◆ **Problem details**
Leaving out the pictures, retype exactly the lines from the one holding "768x440 pixels. How" through the end of the material.

◆ **Information shown**
---------------

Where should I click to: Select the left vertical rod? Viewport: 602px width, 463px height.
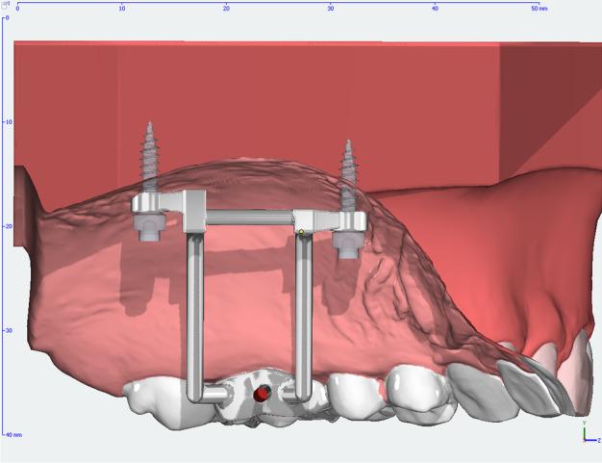click(195, 317)
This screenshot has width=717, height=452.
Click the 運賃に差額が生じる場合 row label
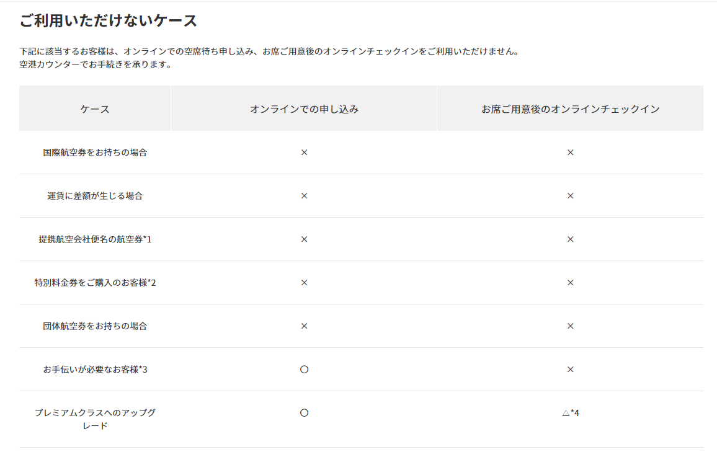point(95,196)
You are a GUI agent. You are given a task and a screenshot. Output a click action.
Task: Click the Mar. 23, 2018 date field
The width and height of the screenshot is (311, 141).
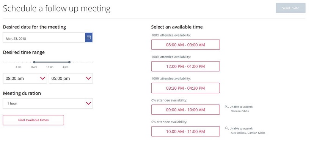click(x=44, y=37)
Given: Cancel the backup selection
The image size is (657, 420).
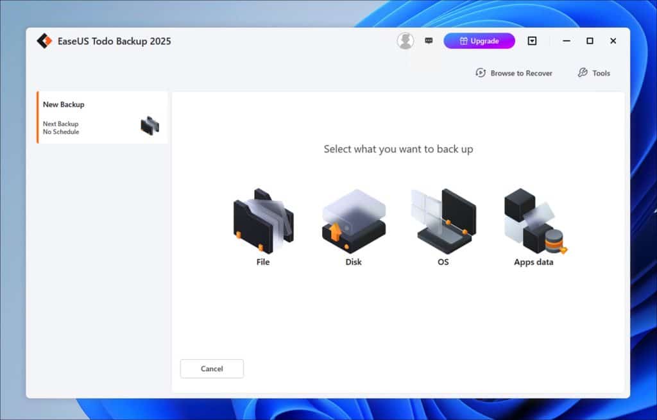Looking at the screenshot, I should (212, 369).
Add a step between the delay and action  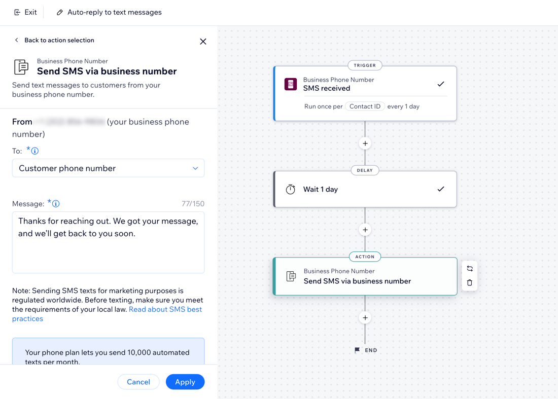click(x=365, y=230)
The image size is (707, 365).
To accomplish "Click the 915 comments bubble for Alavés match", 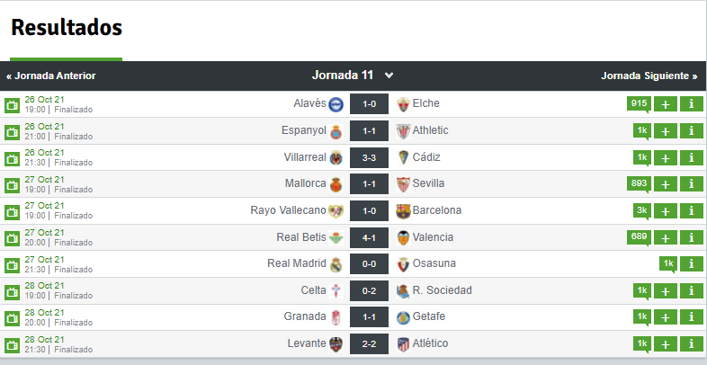I will tap(639, 104).
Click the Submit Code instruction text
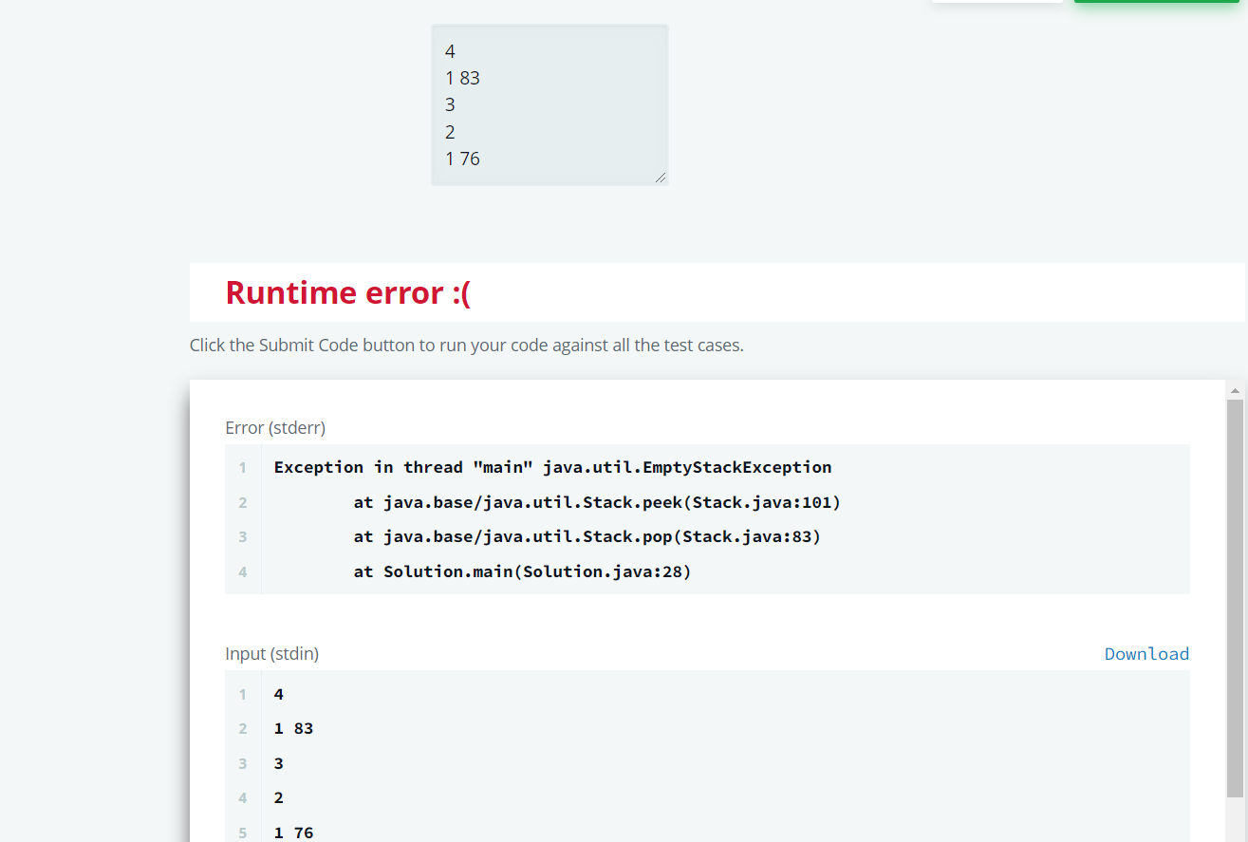 466,346
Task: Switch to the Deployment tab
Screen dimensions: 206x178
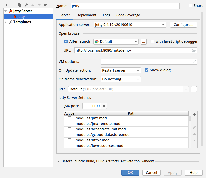Action: (x=86, y=15)
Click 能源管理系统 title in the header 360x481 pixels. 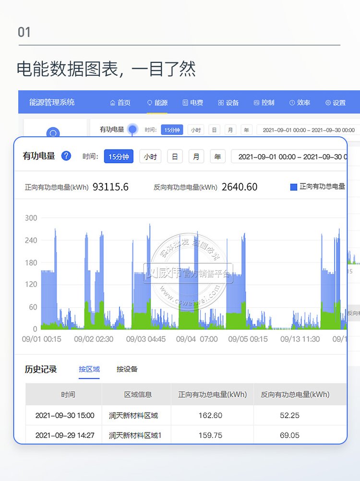click(x=52, y=102)
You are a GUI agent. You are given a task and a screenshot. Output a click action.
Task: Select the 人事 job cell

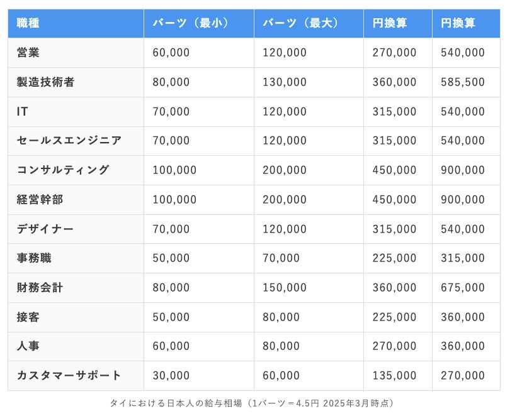[28, 346]
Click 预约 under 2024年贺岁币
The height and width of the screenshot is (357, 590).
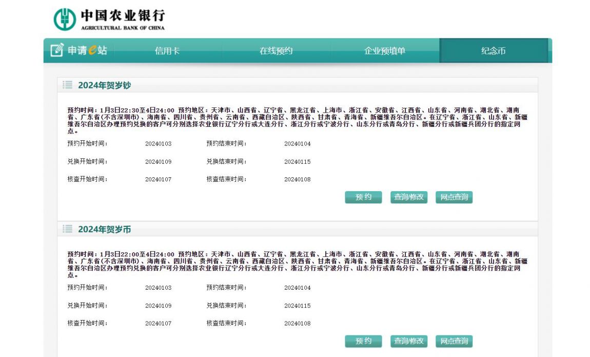click(363, 341)
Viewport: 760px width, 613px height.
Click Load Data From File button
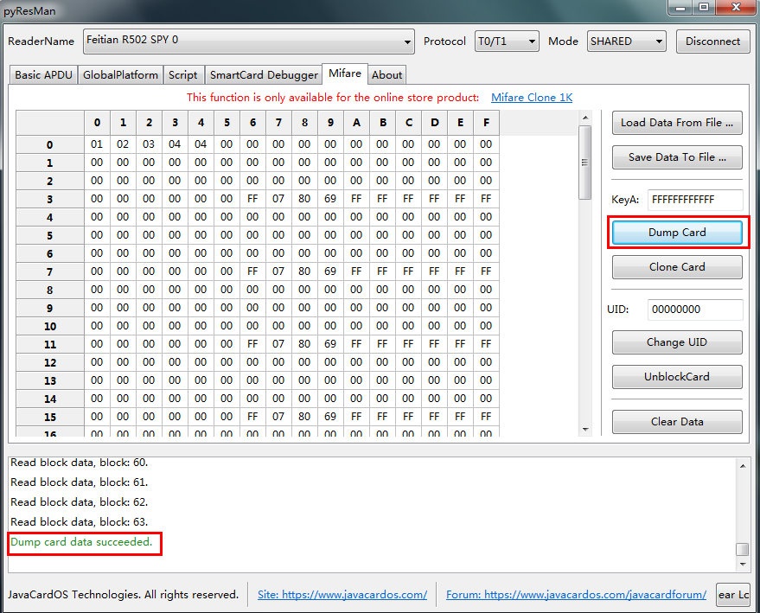677,123
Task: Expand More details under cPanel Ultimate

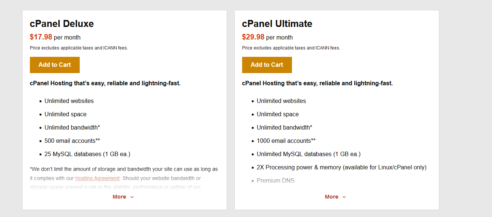Action: pos(336,197)
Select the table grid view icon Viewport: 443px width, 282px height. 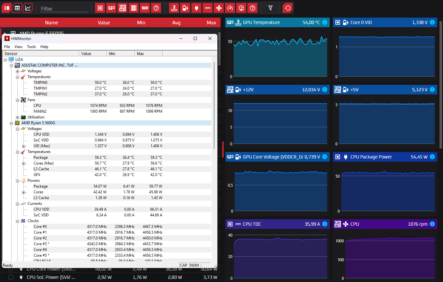17,8

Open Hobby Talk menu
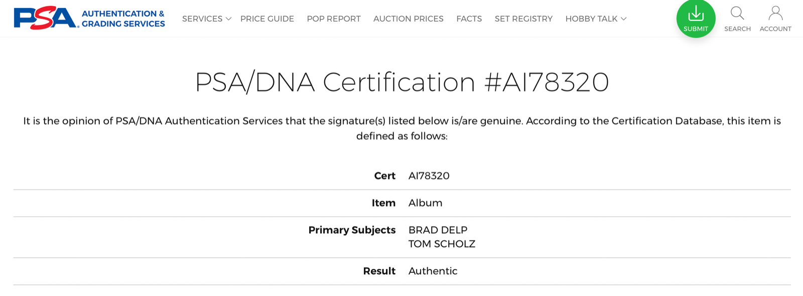pos(591,19)
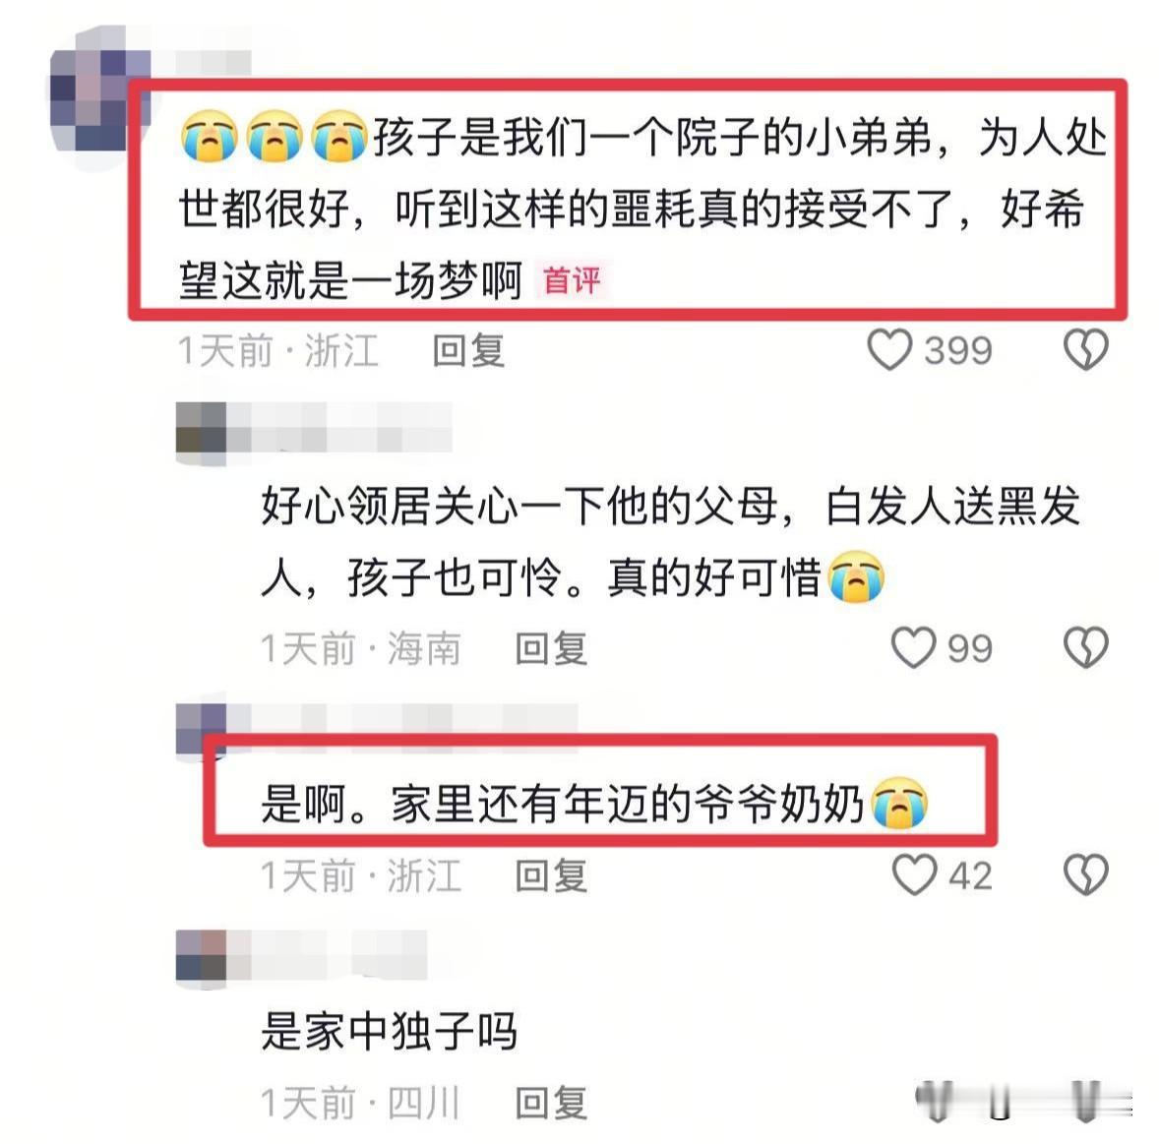
Task: Tap broken heart on the 海南 reply
Action: point(1085,648)
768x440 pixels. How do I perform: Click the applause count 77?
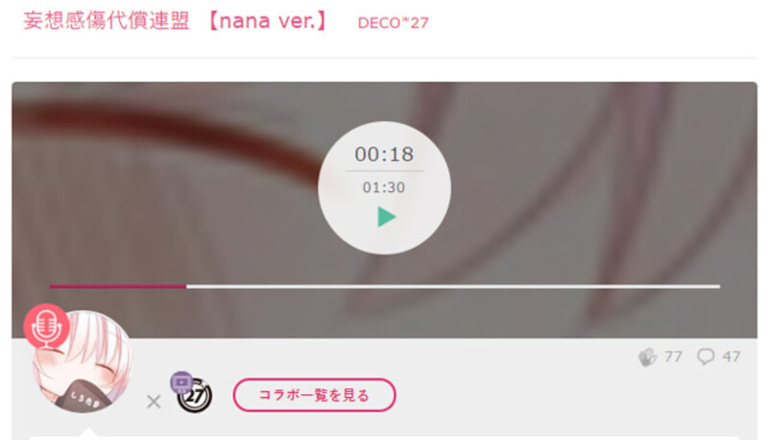pos(673,356)
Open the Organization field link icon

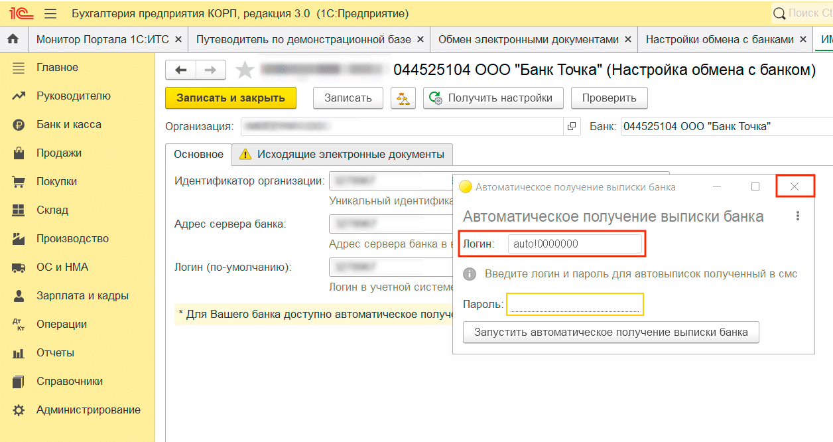[571, 126]
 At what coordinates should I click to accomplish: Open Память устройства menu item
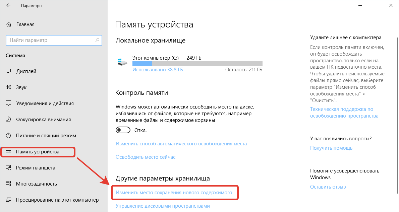point(38,152)
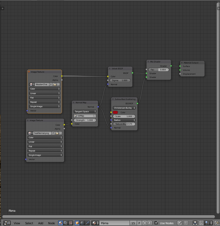Viewport: 220px width, 226px height.
Task: Select the Object shader source icon
Action: [x=77, y=223]
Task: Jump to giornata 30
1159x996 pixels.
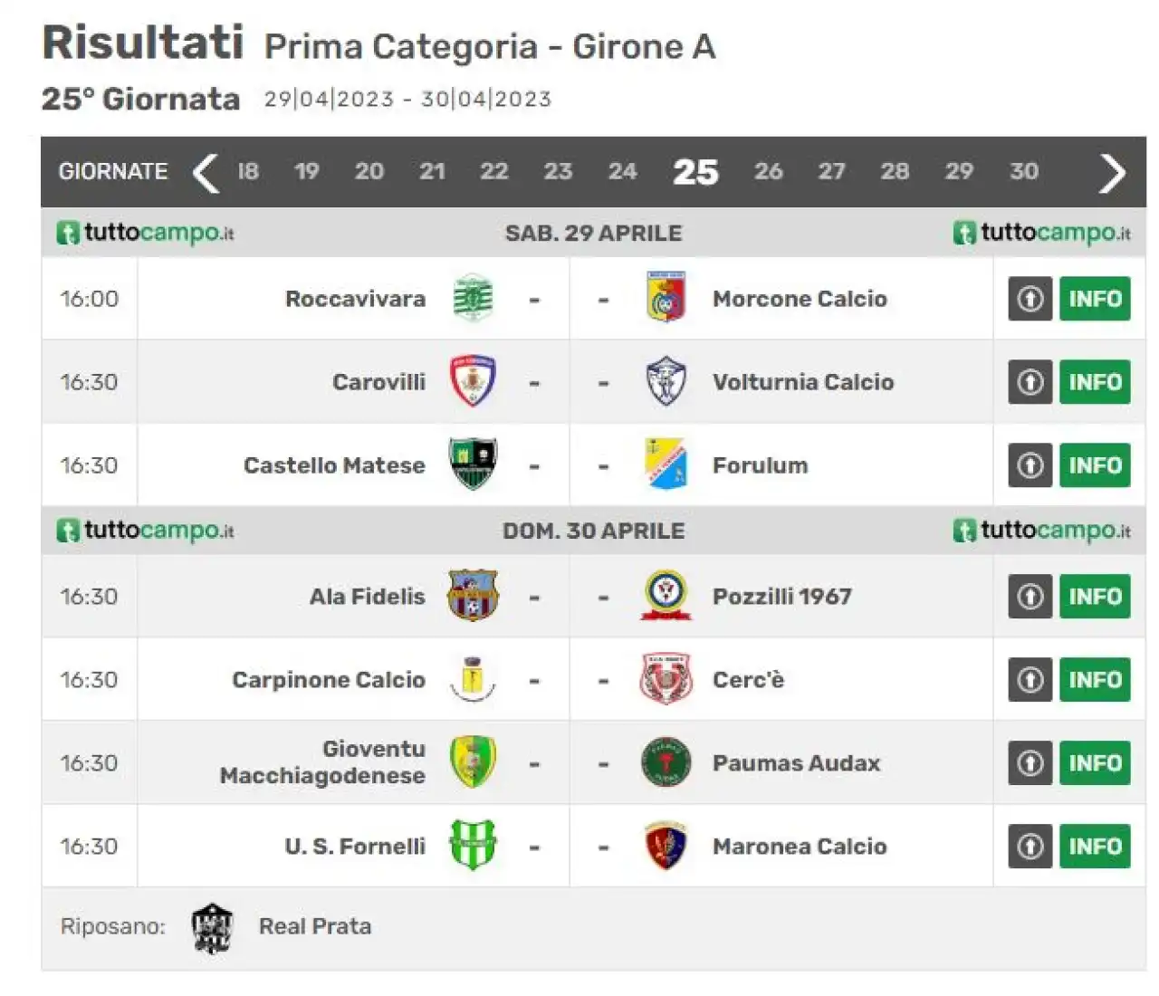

---------------

◆ **Result of the exercise**
768x440 pixels. How do I perform: Click the applause count 77?
pos(673,356)
Open the Organization field link icon

[571, 126]
 At what coordinates should I click to accomplish: Open Память устройства menu item
point(38,152)
Viewport: 220px width, 226px height.
Task: Select the Object shader source icon
Action: [x=77, y=223]
Task: Jump to giornata 30
1159x996 pixels.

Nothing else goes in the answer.